La noche del 15 de septiembre de 2008, durante los festejos del Grito de Independencia en Morelia, dos granadas de fragmentación estallaron en la plaza Melchor Ocampo, dejando ocho personas muertas y más de cien heridas. Once días después, autoridades federales anunciaron la detención de Alfredo Rosas Elicea, Juan Carlos Castro Galeana y Julio César Mondragón Mendoza, presentándolos como integrantes de Los Zetas y responsables del ataque.
La “resolución rápida” fue utilizada como muestra de eficacia en el marco de la llamada guerra contra el narco. Sin embargo, meses después, los tres detenidos se retractaron y denunciaron haber sido secuestrados, golpeados, asfixiados y amenazados para memorizar declaraciones falsas que les fueron dictadas por sus captores.
Los testimonios describen violaciones graves a derechos humanos: Rosas Elicea aseguró que fue privado de la libertad y torturado hasta quedar en estado crítico; Castro Galeana relató amenazas de mutilación contra él y su familia; y Mondragón Mendoza, quien padecía poliomielitis, fue acusado de arrojar una granada desde un árbol, una versión físicamente imposible.

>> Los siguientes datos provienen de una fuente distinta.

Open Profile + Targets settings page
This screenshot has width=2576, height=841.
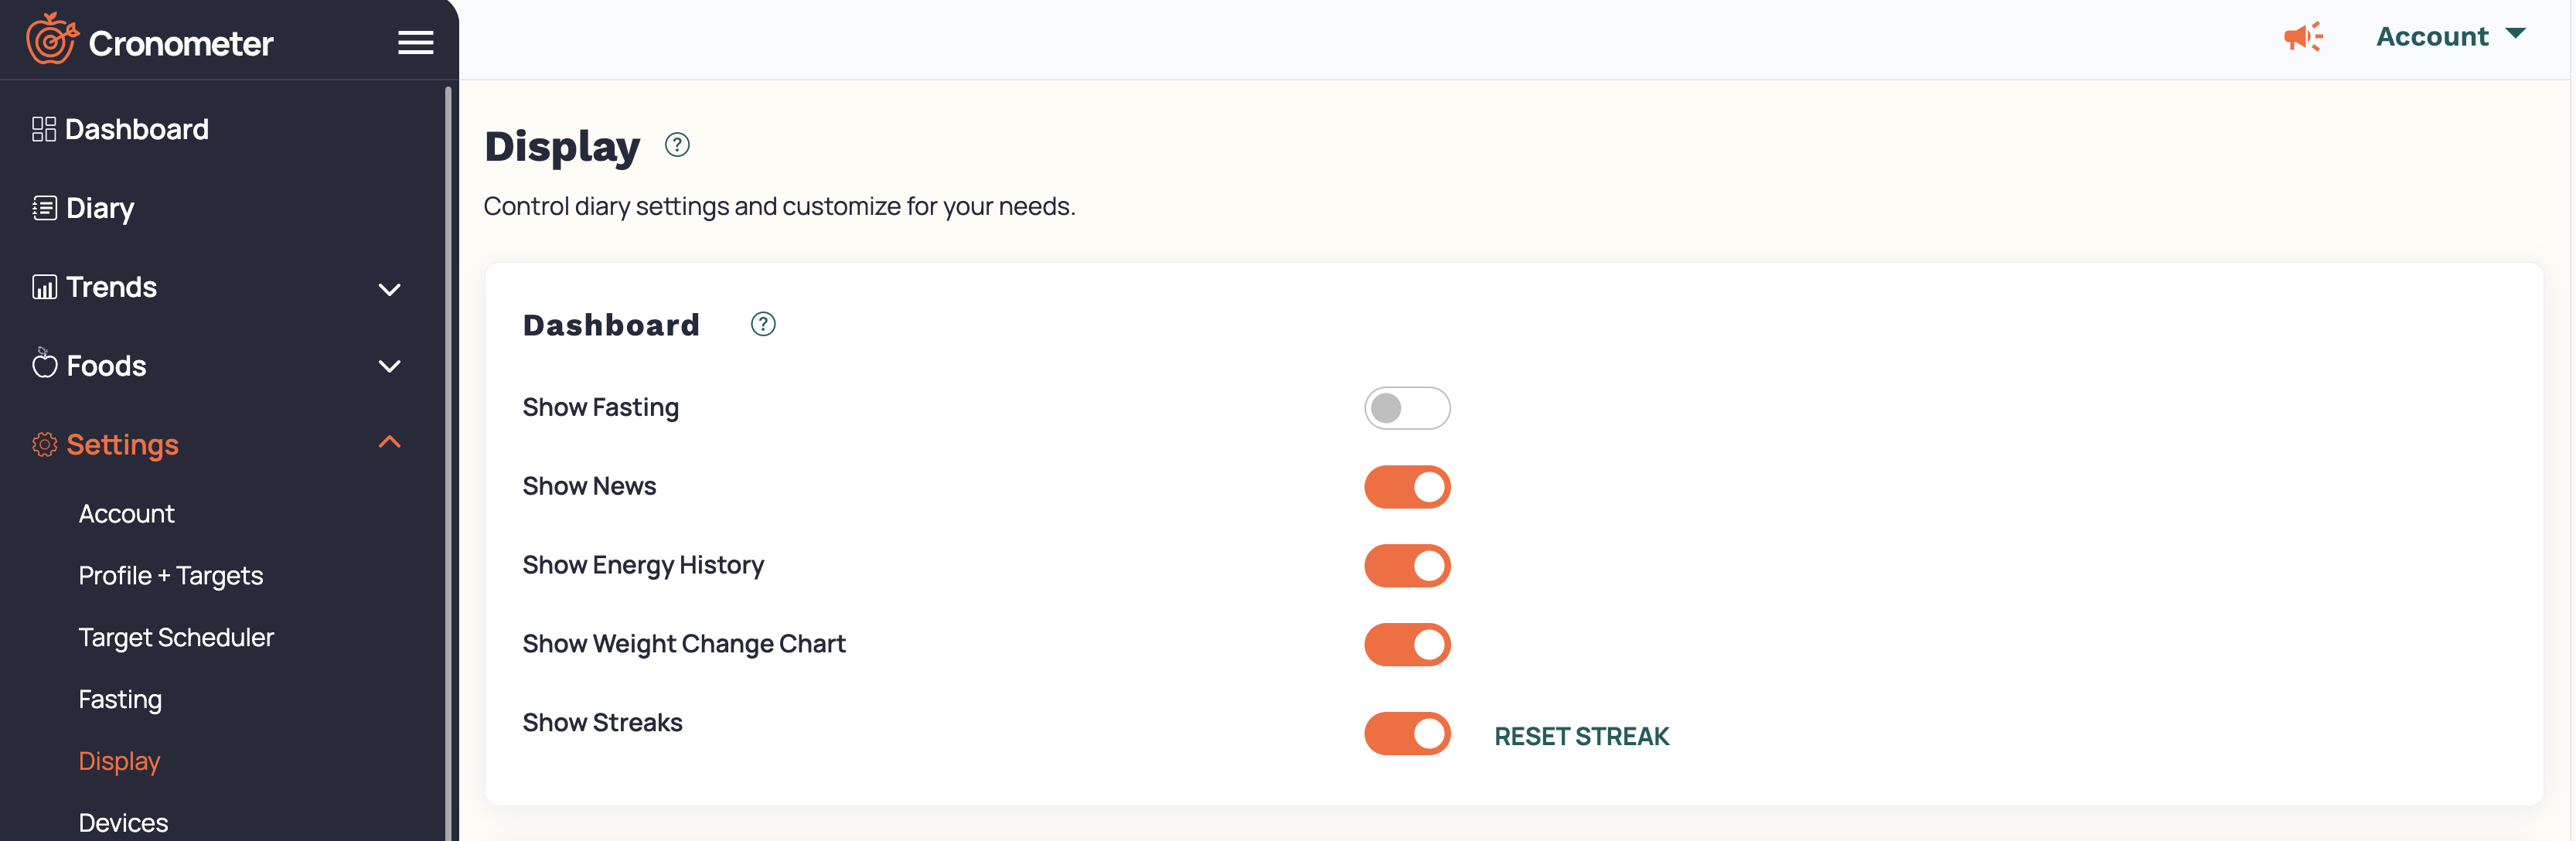click(x=171, y=576)
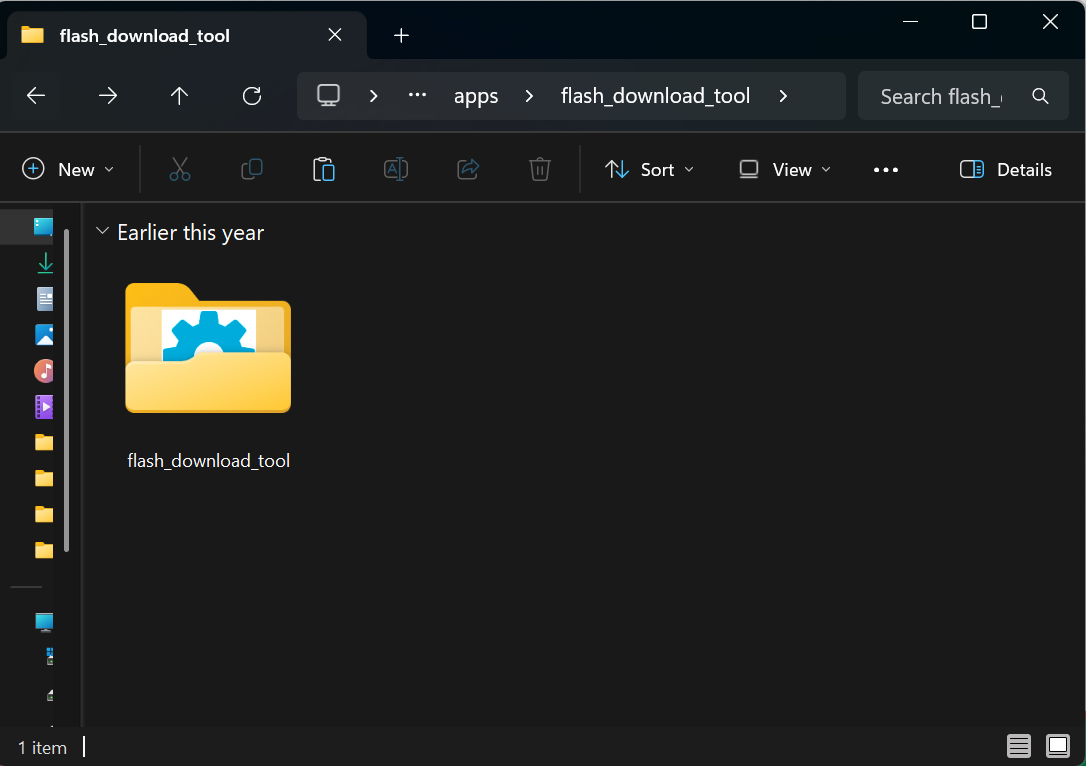The image size is (1086, 766).
Task: Open the Music folder from the sidebar
Action: (x=44, y=370)
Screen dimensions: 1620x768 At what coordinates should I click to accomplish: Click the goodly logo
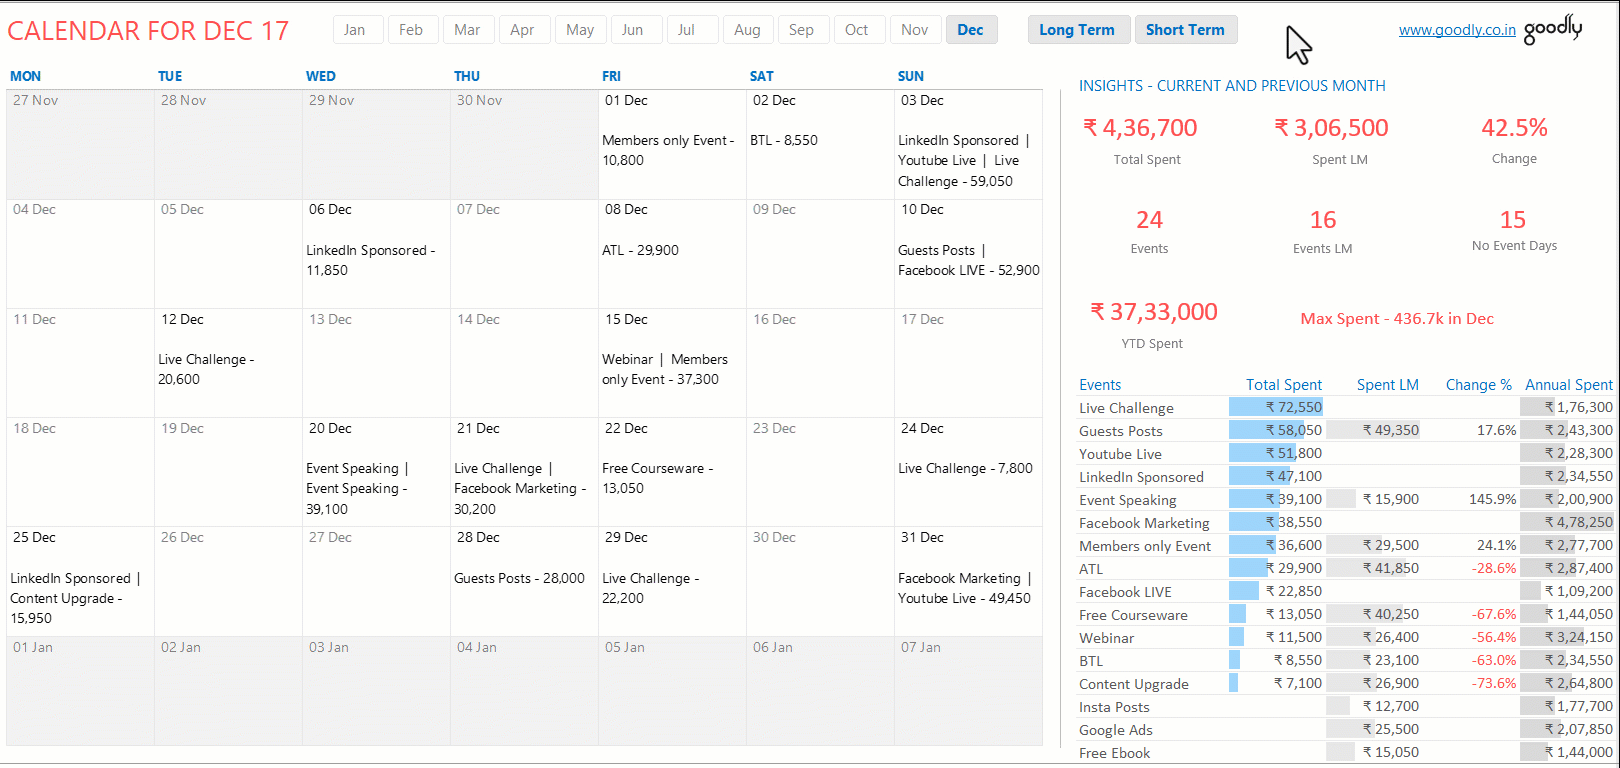pos(1552,29)
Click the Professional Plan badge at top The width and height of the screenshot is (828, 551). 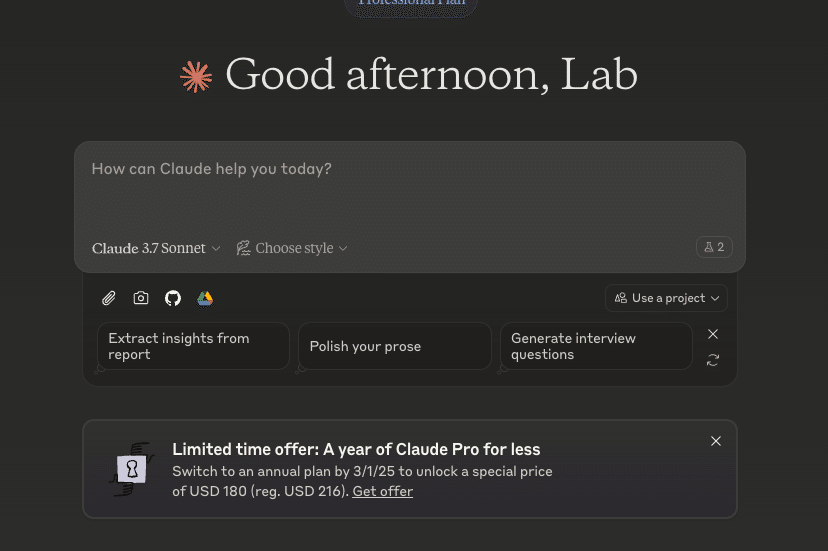click(x=411, y=5)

Diversas investigaciones periodísticas y la defensa legal señalaron que el caso habría sido un montaje institucional, presuntamente coordinado por autoridades federales y con la participación de Mario Arturo Acosta Chaparro, militar retirado y asesor de inteligencia durante el gobierno de Calderón, con el objetivo de cerrar el caso de manera expedita y sostener la narrativa oficial del combate al crimen organizado.
En mayo de 2015, un juzgado federal ordenó la liberación de los tres inculpados, al concluir que no existían pruebas suficientes y que las confesiones fueron obtenidas mediante tortura física y psicológica. La resolución confirmó que el Estado fabricó culpables, sin esclarecer hasta hoy quiénes fueron los autores materiales e intelectuales del atentado.
El caso de los granadazos de Morelia expuso cómo, durante el sexenio de Felipe Calderón, la estrategia de seguridad derivó en prácticas ilegales, dejando un saldo no solo de violencia, sino de impunidad y descrédito del sistema de justicia, cuyas consecuencias siguen abiertas casi dos décadas después.